Sind die physiologischen und psychologischen Effekte, wie sie in der Literatur im überwiegendem Maße dem Orgonakkumulator zugeschrieben werden, auch im experimentellen Laborversuch nachweisbar? Dabei soll insbesondere die Arbeit von Gebauer & Müschenich (1987) überprüft werden.
Die zweite Fragestellung untersucht den Zusammenhang des psychophysiologischen Konstrukts der autonomen Balance (Eppinger & Hess 1910) mit den Effekten des Orgonakkumulators im Vergleich zur Attrappe.

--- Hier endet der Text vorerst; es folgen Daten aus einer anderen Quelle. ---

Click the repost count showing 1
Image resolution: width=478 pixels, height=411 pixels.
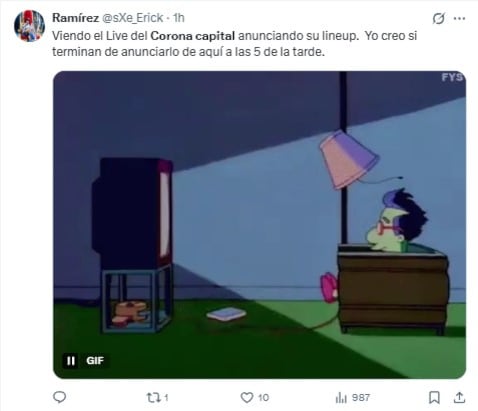click(166, 397)
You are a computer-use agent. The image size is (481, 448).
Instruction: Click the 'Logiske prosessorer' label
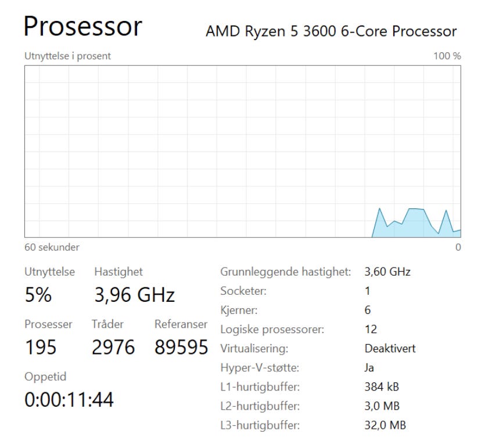pyautogui.click(x=272, y=330)
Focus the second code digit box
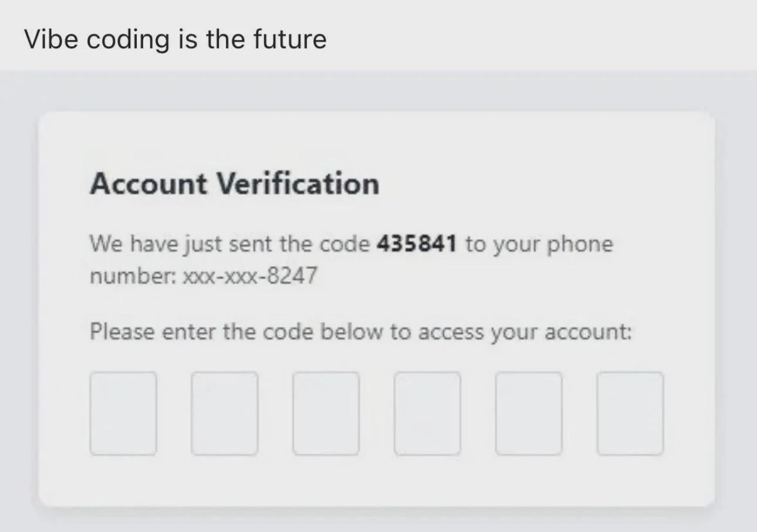 225,414

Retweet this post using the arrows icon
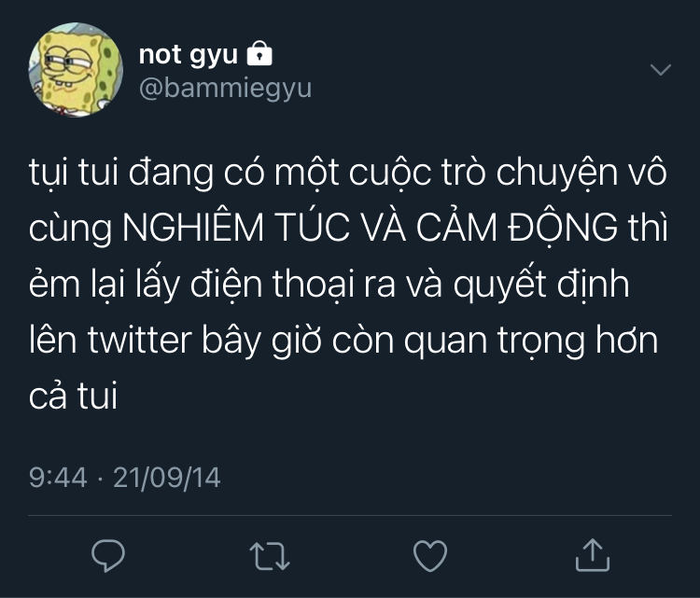point(270,556)
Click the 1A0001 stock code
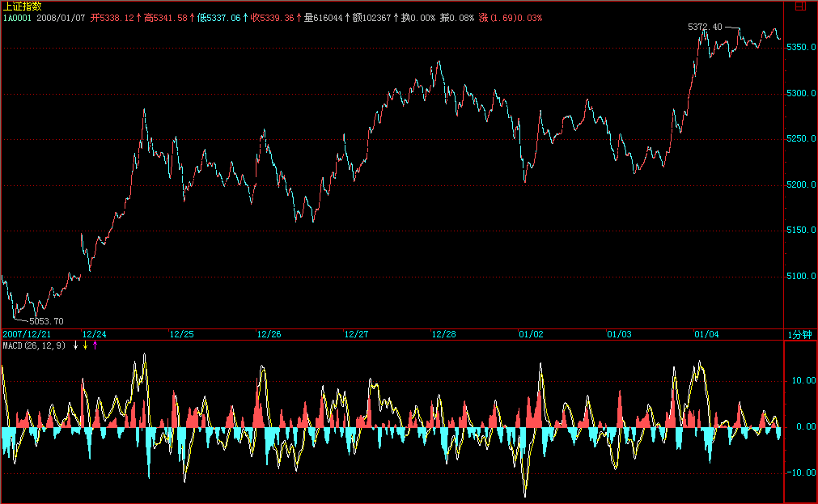Screen dimensions: 818x504 (x=16, y=17)
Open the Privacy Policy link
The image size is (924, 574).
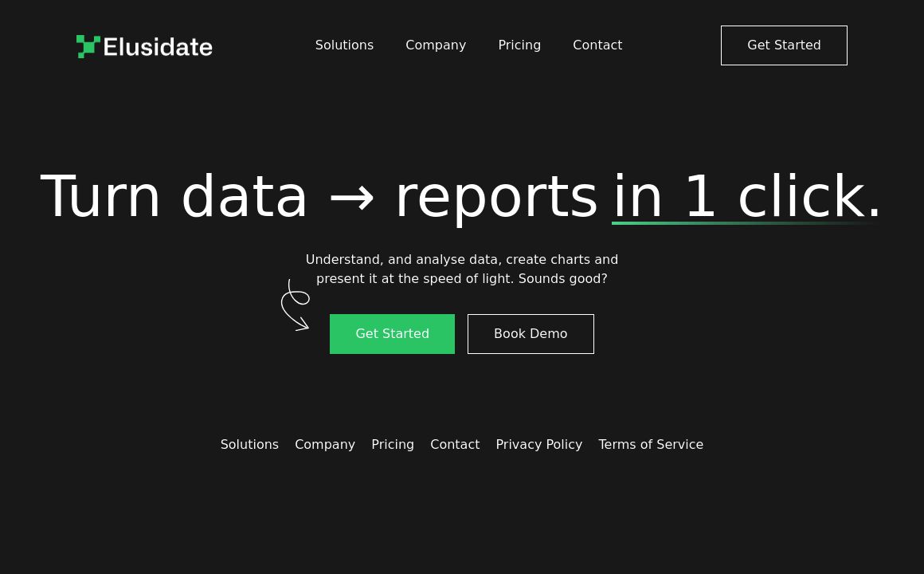pyautogui.click(x=538, y=445)
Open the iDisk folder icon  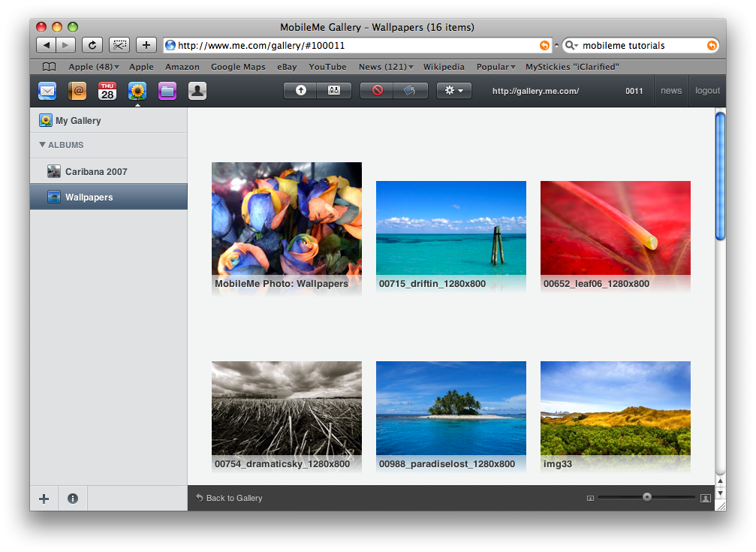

Die dritte Fragestellung beschäftigt sich mit der Suche nach Personenparametem, die durch eine spezielle Wirkung des Orgonakkumulators zustande kommen_ Lassen sich auf der psychologischen Ebene Merkmale finden, die einen entscheidenden Einfluß auf die Stärke und Art der Reaktionen im Orgonakkumulator haben?
Die vierte Fragestellung setzt sich mit der Kasteninnentemperatur während der Kastensitzungen auseinander.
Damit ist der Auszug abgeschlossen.